This morning I was reading Kaylin's blog over at Cancer is Hilarious. She has had all sorts of cancers before the age 30 (4 diagnoses I believe) and now is faced with a recurrence that looks like will do her in sooner as opposed to later. She has a dilemma. She wrote:
"Now that my very aggressive and deadly bone cancer has come back for a
third time, I don't have many options. It is almost a certainty that it
will kill me. There is one regimen of chemo left that might prolong my
life, but of course chemo is absolute hell, and I am on my own here in
NY with no family or husband to take care of me. I'm not entirely sure I
can handle it on my own, for the third time. So now I am trying to
decide what the rest of my short life will look like: do I stay in NY?
take a break to feel healthy and enjoy myself before chemo? Or start
right away to maximize my chances of remission? Should I move back to CA
where I have family to take care of me? Should I be planning my death?
How should I spend the rest of the life I have left?"
My comment back to her is to skip the proverbial bucket list and go find her happy place to live out her life - on the beach, in the mountains, visiting friends, what ever works for her. But my question for all of you is if you were given this kind of diagnosis, what would you do? Not a bucket list, but how would you make yourself happiest if you were given a short time to experience it?
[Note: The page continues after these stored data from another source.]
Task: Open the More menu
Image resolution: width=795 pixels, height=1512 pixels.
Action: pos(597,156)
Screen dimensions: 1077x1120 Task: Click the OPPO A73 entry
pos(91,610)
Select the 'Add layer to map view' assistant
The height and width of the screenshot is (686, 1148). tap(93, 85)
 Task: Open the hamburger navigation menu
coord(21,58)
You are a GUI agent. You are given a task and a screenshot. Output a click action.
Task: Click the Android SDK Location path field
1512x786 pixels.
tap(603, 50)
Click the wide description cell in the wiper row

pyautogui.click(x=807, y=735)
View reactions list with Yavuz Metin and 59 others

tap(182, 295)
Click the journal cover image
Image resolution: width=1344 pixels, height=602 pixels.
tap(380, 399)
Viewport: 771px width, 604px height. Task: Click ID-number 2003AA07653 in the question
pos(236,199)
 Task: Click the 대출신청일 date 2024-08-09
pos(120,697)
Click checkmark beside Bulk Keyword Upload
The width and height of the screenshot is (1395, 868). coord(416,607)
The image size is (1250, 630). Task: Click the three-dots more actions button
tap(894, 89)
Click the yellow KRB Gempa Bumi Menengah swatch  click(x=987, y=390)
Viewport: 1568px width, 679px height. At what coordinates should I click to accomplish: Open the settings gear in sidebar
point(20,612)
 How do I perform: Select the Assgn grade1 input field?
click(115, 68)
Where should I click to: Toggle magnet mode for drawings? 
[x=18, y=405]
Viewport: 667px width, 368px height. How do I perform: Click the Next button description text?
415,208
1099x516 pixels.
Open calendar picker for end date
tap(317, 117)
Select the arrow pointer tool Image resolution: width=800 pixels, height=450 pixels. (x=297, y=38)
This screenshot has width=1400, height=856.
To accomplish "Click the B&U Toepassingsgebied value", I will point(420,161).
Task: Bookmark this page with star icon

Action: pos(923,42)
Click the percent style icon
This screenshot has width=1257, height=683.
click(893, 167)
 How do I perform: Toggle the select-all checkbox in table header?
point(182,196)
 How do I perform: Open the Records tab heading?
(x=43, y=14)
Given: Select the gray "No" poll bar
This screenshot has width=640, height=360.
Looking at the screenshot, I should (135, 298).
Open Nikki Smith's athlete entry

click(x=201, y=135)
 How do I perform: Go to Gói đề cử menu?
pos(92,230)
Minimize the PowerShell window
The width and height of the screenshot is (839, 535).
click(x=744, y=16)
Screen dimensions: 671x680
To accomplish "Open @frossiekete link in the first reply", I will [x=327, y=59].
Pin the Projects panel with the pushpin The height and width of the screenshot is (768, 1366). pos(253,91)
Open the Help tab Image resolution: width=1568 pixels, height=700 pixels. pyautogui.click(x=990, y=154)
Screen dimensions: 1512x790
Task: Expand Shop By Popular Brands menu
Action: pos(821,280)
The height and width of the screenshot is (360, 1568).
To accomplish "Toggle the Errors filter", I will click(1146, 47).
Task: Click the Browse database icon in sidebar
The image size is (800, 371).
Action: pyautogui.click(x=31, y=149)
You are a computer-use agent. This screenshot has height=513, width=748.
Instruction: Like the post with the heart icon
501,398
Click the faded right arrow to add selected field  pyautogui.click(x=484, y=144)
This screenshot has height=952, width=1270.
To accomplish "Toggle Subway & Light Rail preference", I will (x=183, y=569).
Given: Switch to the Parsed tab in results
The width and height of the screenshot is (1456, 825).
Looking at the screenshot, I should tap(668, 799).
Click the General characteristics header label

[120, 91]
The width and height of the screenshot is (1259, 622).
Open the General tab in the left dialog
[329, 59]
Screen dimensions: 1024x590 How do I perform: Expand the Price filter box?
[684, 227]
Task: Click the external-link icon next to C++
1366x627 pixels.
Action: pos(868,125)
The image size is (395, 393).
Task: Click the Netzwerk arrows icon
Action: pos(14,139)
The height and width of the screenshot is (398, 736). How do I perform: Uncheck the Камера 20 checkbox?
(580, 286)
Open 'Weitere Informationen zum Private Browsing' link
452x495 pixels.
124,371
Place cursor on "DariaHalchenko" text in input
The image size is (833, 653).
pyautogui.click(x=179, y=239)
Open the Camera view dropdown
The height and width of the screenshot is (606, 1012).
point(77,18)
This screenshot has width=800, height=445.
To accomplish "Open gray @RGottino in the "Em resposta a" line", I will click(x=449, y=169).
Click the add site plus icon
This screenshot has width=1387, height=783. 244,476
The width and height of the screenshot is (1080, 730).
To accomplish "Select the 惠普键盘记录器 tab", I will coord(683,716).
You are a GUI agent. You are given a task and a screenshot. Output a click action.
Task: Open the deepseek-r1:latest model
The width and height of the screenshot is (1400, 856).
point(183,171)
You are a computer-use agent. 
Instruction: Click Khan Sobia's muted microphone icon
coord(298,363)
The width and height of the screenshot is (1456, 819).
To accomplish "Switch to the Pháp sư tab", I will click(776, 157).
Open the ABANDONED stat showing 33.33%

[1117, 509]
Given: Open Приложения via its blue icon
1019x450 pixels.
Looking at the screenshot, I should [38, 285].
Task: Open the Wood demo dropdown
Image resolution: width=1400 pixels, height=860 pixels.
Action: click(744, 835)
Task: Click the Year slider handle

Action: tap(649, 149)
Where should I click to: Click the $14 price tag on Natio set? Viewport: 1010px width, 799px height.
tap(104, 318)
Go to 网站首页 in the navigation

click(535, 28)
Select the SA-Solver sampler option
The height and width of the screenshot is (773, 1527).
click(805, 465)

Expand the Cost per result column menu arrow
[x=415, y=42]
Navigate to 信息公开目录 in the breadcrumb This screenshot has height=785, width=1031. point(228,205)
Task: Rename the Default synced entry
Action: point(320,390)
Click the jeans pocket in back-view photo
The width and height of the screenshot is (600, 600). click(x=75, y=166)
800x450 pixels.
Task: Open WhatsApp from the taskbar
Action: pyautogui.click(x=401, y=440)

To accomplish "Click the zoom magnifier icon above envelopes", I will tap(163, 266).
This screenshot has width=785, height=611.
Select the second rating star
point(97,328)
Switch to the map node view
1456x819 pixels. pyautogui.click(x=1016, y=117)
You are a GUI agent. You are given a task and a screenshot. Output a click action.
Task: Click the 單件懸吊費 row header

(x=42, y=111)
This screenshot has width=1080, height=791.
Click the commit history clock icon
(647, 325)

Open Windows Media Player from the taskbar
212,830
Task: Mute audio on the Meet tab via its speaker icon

Personally I find the idea of a bucket list a bit of an avoidance mode - you focus on doing the little things that you want to do but are skipping the big picture that you are dying. I keep changing my mind. Would I want to live on the beach or in a cabin in the mountains? Would I watch sunrises or sunsets? Would I continue to seek medical care or go the palliative route to be more comfortable? (Probably palliative.) My funeral by the way will be a kick ass event where everyone has fun and not a lot of tears. And the guest list will be huge.